Shared Transcriptional Regulators and Network Rewiring Identify Therapeutic Targets Linking Type 2 Diabetes Mellitus and Hypertension

Claudia Desiree Norzagaray-Valenzuela^1,2Marco Antonio Valdez-Flores³Josue Camberos-Barraza^3,4Alberto De La Herrán-Arita³Juan Fidel Osuna-Ramos³Javier Magaña-Gómez⁵Carla Angulo-Rojo³Alma Marlene Guadron-Llanos³Katia Aviña-Padilla^6*Loranda Calderon-Zamora^1*

• ¹Faculty of Biology, Autonomous University of Sinaloa, Culiacan, Mexico
• ²Graduate Program in Biological Sciences, Faculty of Biology, Autonomous University of Sinaloa, Culiacan, Mexico
• ³Faculty of Medicine, Autonomous University of Sinaloa, Culiacan, Mexico
• ⁴Graduate Program in Molecular Biomedicine, Faculty of Medicine, Autonomous University of Sinaloa, Culiacan, Mexico
• ⁵Faculty of Nutrition, Autonomous University of Sinaloa, Culiacan, Mexico
• ⁶Department of Genetic Engineering, Center for Research and Advanced Studies (CINVESTAV-IPN), Irapuato, Mexico

Background: Type 2 diabetes mellitus (T2DM) and Hypertension (HTN) frequently coexist and synergistically exacerbate vascular and immune dysfunction.
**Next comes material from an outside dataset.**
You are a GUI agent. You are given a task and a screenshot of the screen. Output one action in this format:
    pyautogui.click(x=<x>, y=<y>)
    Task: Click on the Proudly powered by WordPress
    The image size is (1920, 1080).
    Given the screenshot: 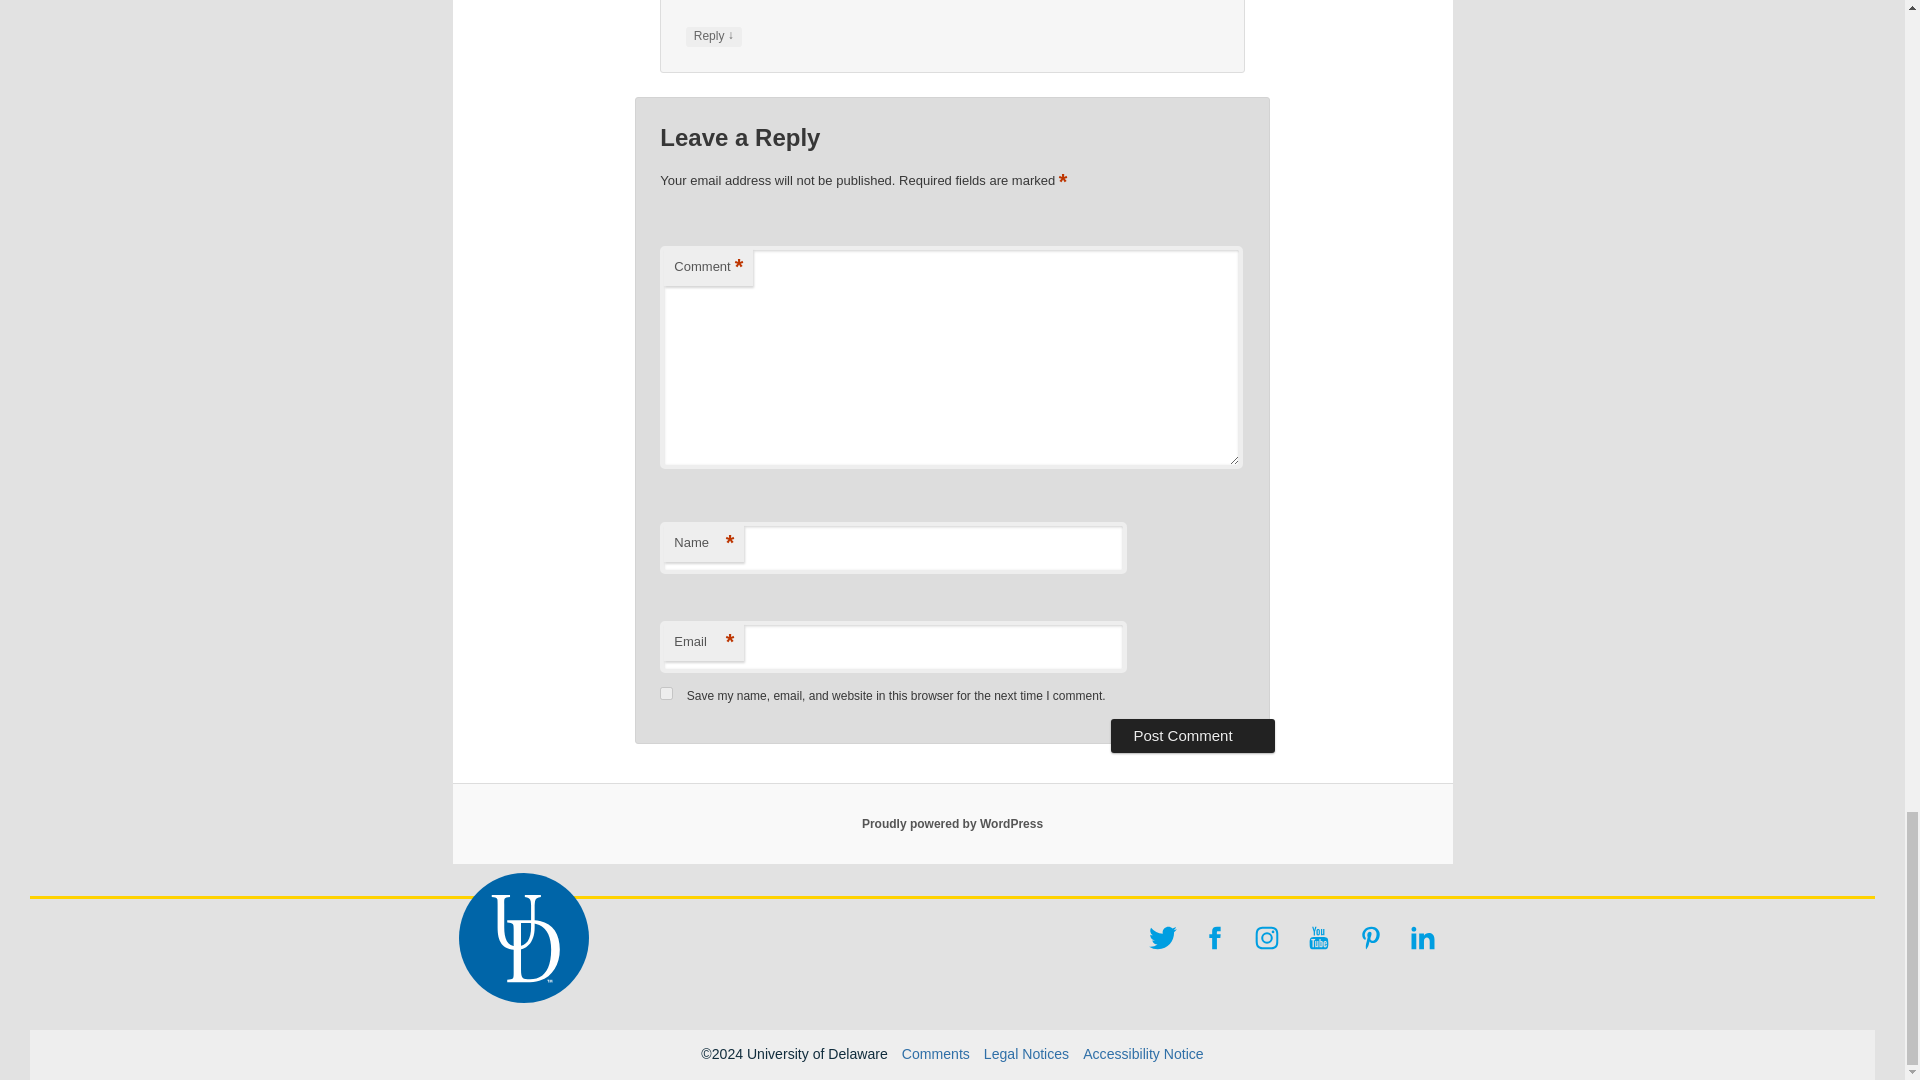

Despite their clinical interrelation, these diseases have traditionally been studied in isolation, and the molecular mechanisms underlying their comorbidity remain poorly understood. This study aimed to uncover shared transcriptional programs and disease-specific regulatory networks contributing to cardiometabolic dysfunction. Methods: We systematically selected transcriptomic datasets and employed an integrative systems biology approach that combined differential gene expression analysis, co-expression network construction, protein-protein interaction mapping, transcription factor activity inference, and network rewiring analysis. Functional enrichment analyses were conducted to elucidate biological processes associated with disease-specific modules. Results: We identified distinct regulatory modules: ME3 in T2DM, enriched in metabolic stress response, intracellular trafficking, and inflammation, and ME7 in HTN, enriched in immune response and vascular remodeling. Protein interaction networks revealed key hub genes such as GNB1, JAK1, and RPS3 as T2DM-specific hubs, while MAPK1, BUB1B, and RPS6 were central in HTN. Network rewiring analysis showed condition-specific changes in gene connectivity, particularly in ST18 and SLBP gaining prominence in T2DM, and SLC16A7 and SPX showing decreased connectivity in HTN. Notably, transcription factor activity analysis revealed shared regulators HNF4A and STAT2 implicated in inflammation, oxidative stress, and vascular remodeling, highlighting a transcriptional convergence between the two conditions.This study provides novel insights into the molecular crosstalk between T2DM and HTN by identifying conserved transcriptional regulators and rewired gene networks. Our findings support the existence of a shared regulatory architecture underlying cardiometabolic comorbidity and suggest promising diagnostic and therapeutic targets for precision medicine.